■ GOAL OF THE EXERCISE: Reproduce all of the data exactly.

■ SUPPLIED DATA:
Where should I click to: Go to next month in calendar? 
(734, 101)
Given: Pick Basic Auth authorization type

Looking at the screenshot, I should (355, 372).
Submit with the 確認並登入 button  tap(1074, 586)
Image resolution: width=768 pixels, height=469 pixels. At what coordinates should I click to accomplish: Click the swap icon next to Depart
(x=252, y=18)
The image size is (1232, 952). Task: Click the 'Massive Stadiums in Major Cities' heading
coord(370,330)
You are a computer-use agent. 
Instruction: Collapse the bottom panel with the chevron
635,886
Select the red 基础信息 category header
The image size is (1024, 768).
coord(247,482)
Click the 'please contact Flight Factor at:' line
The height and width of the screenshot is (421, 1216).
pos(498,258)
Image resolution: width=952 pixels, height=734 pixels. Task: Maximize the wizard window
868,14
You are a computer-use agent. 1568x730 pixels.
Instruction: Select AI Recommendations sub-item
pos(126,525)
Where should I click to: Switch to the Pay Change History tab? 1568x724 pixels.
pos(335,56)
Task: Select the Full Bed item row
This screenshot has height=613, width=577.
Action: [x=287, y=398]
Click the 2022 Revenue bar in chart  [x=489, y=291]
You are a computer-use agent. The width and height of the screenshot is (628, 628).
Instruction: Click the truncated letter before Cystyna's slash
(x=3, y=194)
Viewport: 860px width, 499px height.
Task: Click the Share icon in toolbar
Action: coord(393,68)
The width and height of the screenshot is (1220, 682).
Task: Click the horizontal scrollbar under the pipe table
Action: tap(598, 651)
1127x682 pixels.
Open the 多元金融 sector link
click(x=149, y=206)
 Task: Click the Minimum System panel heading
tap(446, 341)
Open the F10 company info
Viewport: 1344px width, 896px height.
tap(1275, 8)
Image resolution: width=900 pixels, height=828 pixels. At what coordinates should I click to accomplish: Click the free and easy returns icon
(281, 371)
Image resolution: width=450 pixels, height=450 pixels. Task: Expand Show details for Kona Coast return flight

■ YOUR RESPONSE:
Where should I click to: Go to next month in calendar? 
(734, 101)
Given: Pick Basic Auth authorization type

Looking at the screenshot, I should (355, 372).
Submit with the 確認並登入 button  tap(1074, 586)
Image resolution: width=768 pixels, height=469 pixels. At what coordinates should I click to accomplish: Click the swap icon next to Depart
(x=252, y=18)
The image size is (1232, 952). Task: Click the 'Massive Stadiums in Major Cities' heading
coord(370,330)
You are a computer-use agent. 
Instruction: Collapse the bottom panel with the chevron
635,886
Select the red 基础信息 category header
The image size is (1024, 768).
coord(247,482)
Click the 'please contact Flight Factor at:' line
The height and width of the screenshot is (421, 1216).
pos(498,258)
Image resolution: width=952 pixels, height=734 pixels. Task: Maximize the wizard window
868,14
You are a computer-use agent. 1568x730 pixels.
Instruction: Select AI Recommendations sub-item
pos(126,525)
Where should I click to: Switch to the Pay Change History tab? 1568x724 pixels.
pos(335,56)
Task: Select the Full Bed item row
This screenshot has height=613, width=577.
Action: [x=287, y=398]
Click the 2022 Revenue bar in chart  [x=489, y=291]
You are a computer-use agent. The width and height of the screenshot is (628, 628).
Instruction: Click the truncated letter before Cystyna's slash
(x=3, y=194)
Viewport: 860px width, 499px height.
Task: Click the Share icon in toolbar
Action: coord(393,68)
The width and height of the screenshot is (1220, 682).
Task: Click the horizontal scrollbar under the pipe table
Action: tap(598, 651)
1127x682 pixels.
Open the 多元金融 sector link
click(x=149, y=206)
 Task: Click the Minimum System panel heading
tap(446, 341)
Open the F10 company info
Viewport: 1344px width, 896px height.
tap(1275, 8)
Image resolution: width=900 pixels, height=828 pixels. At what coordinates should I click to accomplish: Click the free and easy returns icon
(281, 371)
Image resolution: width=450 pixels, height=450 pixels. Task: Expand Show details for Kona Coast return flight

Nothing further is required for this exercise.